First and foremost, I hope there is no better argument than our desire to support the best of our Fighting Irish athletes in their efforts to gain recognition as being the best. That reason should be enough in itself.
Within the NCAA, lacrosse has seen an explosion of growth in the last 15 years, with a 105% increase in women's participation, and 94% in men's. This growth is exponentially greater than any other NCAA sport during the same period. The numbers are staggering. During this same period, youth participation has grown well over 200%, creating a massive talent pool whose highest growth is in the South, the Midwest and the West.

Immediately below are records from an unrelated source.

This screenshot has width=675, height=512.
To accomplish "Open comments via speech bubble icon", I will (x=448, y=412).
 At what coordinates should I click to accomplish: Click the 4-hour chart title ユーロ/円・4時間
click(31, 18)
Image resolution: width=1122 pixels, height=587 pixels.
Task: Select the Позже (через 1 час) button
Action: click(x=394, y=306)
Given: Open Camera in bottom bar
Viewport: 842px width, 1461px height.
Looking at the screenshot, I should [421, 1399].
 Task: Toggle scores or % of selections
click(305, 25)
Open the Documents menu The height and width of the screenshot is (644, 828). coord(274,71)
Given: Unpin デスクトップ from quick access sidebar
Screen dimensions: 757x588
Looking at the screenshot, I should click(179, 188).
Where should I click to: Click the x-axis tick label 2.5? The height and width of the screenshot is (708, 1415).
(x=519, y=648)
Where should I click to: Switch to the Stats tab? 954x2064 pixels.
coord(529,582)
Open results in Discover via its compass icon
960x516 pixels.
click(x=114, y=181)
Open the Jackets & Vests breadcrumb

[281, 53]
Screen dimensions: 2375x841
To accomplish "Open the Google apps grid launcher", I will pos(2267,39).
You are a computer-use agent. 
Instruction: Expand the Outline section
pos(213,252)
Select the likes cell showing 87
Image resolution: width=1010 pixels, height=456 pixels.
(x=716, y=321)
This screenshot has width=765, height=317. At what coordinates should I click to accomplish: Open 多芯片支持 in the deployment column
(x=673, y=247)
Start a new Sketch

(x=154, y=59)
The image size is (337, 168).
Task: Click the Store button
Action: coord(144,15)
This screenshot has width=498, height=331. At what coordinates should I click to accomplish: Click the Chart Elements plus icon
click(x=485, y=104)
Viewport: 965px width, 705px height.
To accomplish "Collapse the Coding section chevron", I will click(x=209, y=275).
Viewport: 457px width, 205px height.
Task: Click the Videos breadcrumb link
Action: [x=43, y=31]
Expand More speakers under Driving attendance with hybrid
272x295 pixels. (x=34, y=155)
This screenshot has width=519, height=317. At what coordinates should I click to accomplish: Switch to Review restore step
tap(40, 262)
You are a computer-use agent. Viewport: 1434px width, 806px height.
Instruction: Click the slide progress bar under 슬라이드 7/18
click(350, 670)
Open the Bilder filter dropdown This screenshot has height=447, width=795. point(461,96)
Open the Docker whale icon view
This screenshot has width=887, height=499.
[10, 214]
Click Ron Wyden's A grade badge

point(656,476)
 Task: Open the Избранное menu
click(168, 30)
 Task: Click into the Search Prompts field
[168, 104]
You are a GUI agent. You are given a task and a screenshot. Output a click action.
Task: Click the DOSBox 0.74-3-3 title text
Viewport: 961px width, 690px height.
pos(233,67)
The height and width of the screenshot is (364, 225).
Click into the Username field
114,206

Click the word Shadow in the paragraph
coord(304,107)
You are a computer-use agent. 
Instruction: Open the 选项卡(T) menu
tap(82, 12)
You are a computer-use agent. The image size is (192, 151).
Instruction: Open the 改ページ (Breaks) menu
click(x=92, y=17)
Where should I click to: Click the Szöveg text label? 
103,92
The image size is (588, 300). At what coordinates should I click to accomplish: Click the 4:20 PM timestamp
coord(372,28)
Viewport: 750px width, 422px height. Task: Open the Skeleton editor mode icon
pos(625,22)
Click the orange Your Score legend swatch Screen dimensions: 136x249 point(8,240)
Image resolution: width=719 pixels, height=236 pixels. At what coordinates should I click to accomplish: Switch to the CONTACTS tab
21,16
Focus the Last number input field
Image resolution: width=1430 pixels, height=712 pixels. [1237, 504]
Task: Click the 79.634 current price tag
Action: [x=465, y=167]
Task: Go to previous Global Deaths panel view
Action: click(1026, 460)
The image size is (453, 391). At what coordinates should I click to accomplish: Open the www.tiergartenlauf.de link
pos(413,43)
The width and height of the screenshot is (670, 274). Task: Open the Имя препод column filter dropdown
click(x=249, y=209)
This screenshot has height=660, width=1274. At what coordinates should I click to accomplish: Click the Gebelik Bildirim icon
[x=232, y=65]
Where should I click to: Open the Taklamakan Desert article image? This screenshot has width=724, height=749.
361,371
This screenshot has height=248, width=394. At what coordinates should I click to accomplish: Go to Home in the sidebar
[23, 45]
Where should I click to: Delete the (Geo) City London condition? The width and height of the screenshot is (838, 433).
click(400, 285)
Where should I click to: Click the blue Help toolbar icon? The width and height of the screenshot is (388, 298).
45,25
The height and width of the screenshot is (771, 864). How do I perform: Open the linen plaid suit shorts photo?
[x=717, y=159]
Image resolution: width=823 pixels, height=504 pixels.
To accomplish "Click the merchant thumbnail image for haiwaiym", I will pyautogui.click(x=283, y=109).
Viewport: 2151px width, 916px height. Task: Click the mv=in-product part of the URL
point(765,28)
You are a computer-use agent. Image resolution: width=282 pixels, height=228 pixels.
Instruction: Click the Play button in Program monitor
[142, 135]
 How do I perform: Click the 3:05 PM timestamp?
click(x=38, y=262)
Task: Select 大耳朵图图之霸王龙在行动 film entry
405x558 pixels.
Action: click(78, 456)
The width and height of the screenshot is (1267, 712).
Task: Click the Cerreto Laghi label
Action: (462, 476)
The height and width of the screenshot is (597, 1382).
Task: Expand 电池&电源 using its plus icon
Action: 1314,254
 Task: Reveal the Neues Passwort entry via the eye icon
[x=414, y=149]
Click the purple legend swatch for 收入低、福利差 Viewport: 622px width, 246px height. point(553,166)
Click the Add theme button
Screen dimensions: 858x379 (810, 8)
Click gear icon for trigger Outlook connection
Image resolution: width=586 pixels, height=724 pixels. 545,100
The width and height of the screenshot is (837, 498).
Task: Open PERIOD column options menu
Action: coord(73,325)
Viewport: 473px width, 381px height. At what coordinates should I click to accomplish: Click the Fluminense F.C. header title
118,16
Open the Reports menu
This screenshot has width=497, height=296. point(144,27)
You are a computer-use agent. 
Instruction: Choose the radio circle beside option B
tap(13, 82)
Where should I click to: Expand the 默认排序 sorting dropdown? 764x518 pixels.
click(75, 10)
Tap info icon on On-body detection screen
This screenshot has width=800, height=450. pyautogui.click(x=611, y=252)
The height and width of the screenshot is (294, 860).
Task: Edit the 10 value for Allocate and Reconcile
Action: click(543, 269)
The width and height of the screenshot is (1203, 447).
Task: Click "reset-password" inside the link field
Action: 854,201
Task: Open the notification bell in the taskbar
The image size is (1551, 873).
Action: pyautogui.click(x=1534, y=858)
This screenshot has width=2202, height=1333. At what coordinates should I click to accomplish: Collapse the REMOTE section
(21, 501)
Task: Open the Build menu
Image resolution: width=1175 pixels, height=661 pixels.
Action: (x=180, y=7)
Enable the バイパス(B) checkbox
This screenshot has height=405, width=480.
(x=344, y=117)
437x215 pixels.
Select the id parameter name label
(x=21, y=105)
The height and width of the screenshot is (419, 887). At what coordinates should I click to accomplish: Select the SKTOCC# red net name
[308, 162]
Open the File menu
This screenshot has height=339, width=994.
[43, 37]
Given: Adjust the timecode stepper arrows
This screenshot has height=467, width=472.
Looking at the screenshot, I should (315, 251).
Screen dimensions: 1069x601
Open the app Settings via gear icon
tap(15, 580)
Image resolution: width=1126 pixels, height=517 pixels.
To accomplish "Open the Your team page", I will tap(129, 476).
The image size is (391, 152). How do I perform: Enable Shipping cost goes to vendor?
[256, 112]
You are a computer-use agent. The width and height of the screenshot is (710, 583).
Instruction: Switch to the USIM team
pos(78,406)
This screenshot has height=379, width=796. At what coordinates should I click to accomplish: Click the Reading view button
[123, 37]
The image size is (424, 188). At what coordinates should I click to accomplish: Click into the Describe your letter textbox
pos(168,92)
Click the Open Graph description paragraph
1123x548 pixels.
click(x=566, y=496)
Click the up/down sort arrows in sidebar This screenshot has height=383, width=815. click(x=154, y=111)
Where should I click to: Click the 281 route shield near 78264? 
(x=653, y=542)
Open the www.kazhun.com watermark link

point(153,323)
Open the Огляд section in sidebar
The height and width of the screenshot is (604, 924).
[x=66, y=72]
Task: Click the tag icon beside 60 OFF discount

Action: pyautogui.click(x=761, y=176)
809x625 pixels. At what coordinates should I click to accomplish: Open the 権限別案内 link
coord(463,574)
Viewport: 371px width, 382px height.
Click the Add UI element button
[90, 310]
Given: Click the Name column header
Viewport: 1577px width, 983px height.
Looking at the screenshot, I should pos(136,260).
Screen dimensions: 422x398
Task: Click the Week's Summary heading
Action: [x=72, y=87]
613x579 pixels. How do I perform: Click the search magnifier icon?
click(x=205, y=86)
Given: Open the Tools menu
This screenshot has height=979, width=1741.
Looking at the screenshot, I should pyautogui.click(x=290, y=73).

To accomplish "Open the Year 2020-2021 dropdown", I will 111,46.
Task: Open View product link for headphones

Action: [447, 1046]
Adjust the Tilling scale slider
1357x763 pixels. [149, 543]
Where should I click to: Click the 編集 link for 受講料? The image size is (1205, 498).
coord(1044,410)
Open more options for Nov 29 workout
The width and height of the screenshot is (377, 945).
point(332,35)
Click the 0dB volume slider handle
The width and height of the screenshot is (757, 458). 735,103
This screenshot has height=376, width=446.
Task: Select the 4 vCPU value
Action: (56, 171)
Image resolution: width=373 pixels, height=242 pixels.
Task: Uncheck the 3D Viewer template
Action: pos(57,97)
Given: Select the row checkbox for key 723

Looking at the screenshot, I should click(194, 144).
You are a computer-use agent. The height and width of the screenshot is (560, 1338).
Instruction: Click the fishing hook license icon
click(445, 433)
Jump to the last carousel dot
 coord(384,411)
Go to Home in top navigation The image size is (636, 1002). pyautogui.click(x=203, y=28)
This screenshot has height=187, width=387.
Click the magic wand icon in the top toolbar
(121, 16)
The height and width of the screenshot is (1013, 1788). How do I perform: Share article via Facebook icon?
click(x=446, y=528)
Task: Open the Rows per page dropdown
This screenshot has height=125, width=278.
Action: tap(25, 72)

While risking being sentimental or banal, the second reason is that a Tewaaraton Trophy winner will position Notre Dame in lacrosse today as the football team did in the first half of the 20th century, as the team with a national reach and schedule, national champions (hopefully in lacrosse), and Heisman winners. Which Division I team, in addition to recruiting well in the traditional Northeast hotbeds, has a half dozen players from California, and players from Texas, Georgia, Michigan and Indiana? Which team plays to sold out crowds at neutral sites in Los Angeles and Atlanta, as well as having an annual rivalry game against the western power Denver? It's the same team that has been knocking on the doorstep of the national championship the past six years (and whose athletic director was himself a Notre Dame lacrosse player). All that is missing is to pry recognition of the top player away from the traditional East coast schools, and the center of gravity for men's lacrosse moves firmly into South Bend. Other than Kevin Corrigan, who would have ever thought that? (speaking for myself, I've always simply been glad they even have a decent team!)
The Notre Dame defense, led by Matt Landis, will face a serious test against Myles Jones and Duke this Sunday, April 10, noon at Arlotta Stadium. ESPNU.